Most recently, BTK inhibitors have demonstrated promising activity in patients with relapsed/refractory mantle cell lymphoma. Both Imbruvica (ibrutinib) and Calquence (acalabrutinib) are currently approved for patients who have had one or more previous lines of therapy.
Ujjani explained that researchers are now trying to find ways to mitigate the side effects that patients experience when treated with Imbruvica. In this instance, they are looking to see if Calquence can improve the safety and efficacy of Imbruvica, while ensuring both agents fit in to the treatment paradigm for these patients.
“Response rates have been very promising; we’re just waiting to see how durable the responses are,” Ujjani said. “(Calquence) also appears to be a bit better tolerated. We will see a little bit of bleeding, but nothing significant.”

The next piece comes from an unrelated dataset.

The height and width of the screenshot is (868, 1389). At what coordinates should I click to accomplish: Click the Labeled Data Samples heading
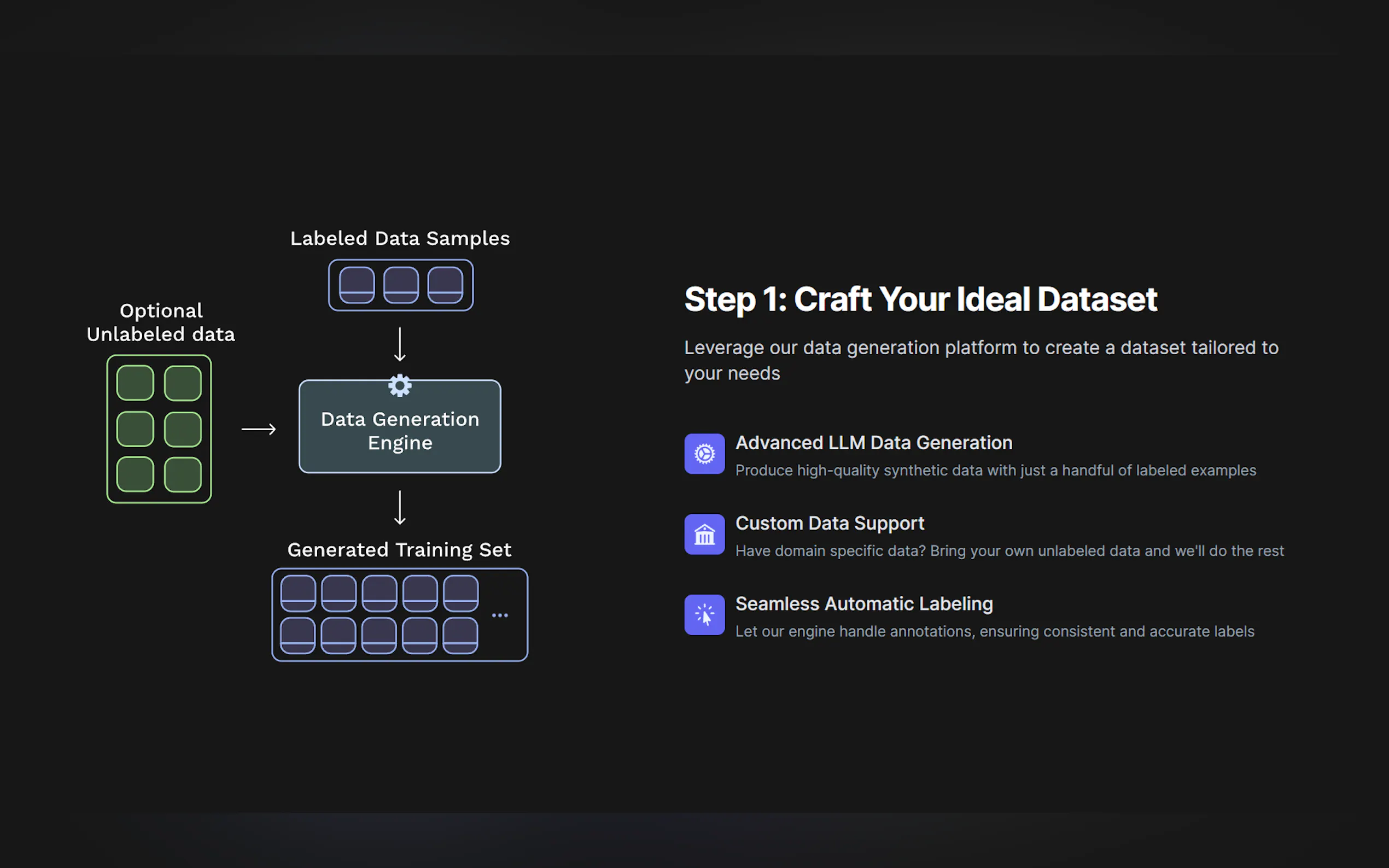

When it comes to treating patients with relapsed or refractory mantle cell lymphoma, there is currently no clear decision on which agent — Imbruvica or Calquence – is better. But there are some patient-specific concerns to consider, according to Ujjani.
“Thus far, we don’t really know which one is better. Ibrutinib is given once a day, while acalabrutinib is given twice a day. Patient compliance is something you have to take into consideration,” she said. “That adverse event profile of the drug is also something to think about. In terms of bleeding risk, if someone has a high risk of bleeding, perhaps we avoid ibrutinib. It depends on the individual.”

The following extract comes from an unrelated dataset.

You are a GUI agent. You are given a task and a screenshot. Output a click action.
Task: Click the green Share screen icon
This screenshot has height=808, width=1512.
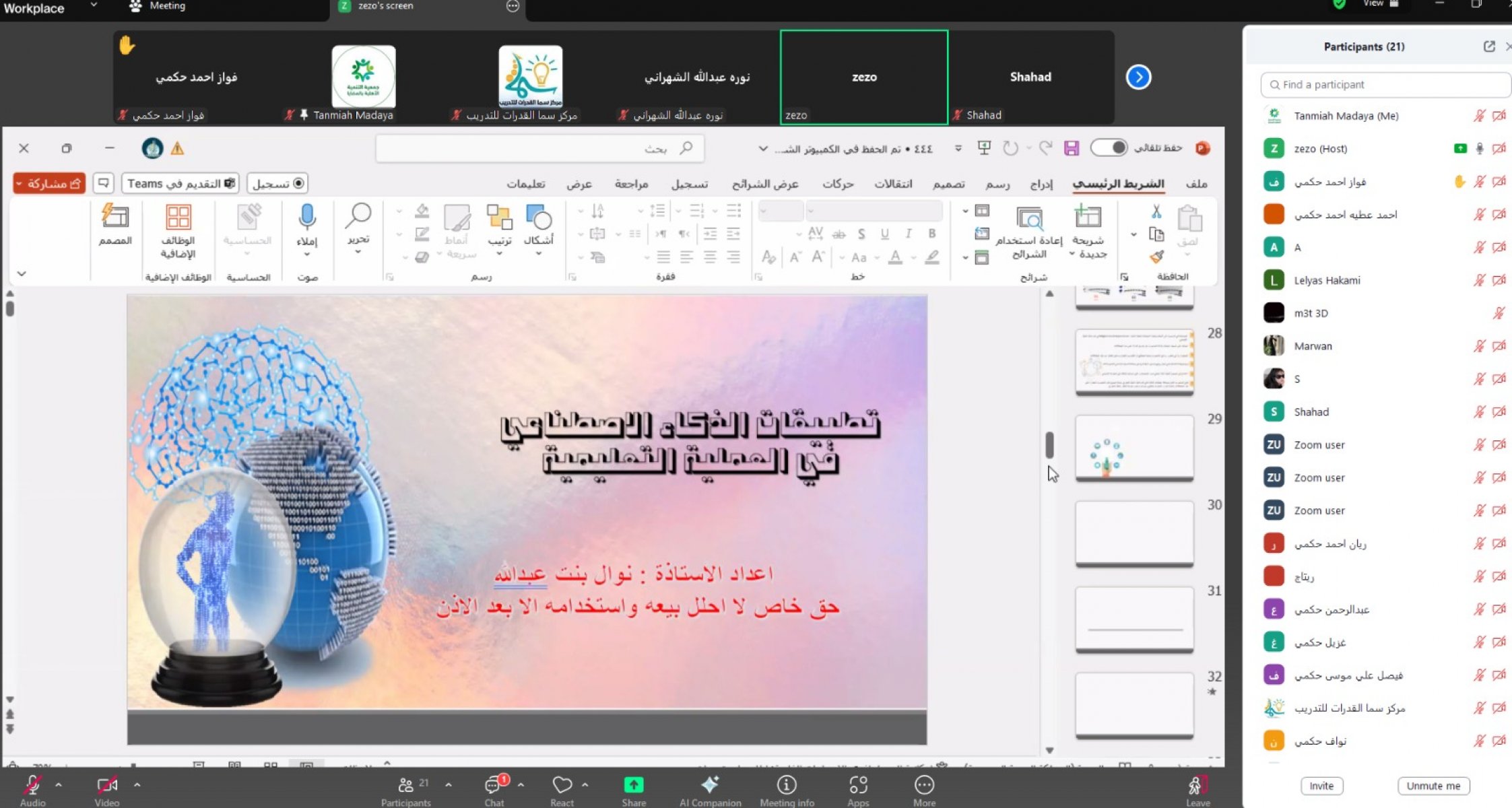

Now, BTK inhibitors are being explored in the frontline setting for patients with relapsed or refractory disease. The phase 2 ENRICH trial is investigating Imbruvica plus Rituxan (rituximab) as a maintenance therapy.
In addition, other agents like BCL-2 inhibitors could be beneficial in the treatment of patients with mantle cell lymphoma. For example, Venclexta (venetoclax) has shown promise in treating patients with chronic lymphocytic leukemia. In a phase 2 study, the combination use of Venclexta plus Imbruvica appeared to be encouraging, Ujjani said.
Lastly, while chimeric antigen receptor (CAR)-T cell therapy has been up-and-coming in the blood cancer space, it’s still too soon to determine what role it will play in mantle cell lymphoma.
“We’re still trying to determine how old a patient should be to safely receive CAR-T cells,” Ujjani said. “We have a pretty good hand on how to manage (side effects). Once we get a better idea of who can handle this therapy, we will better understand where this fits into treatment.”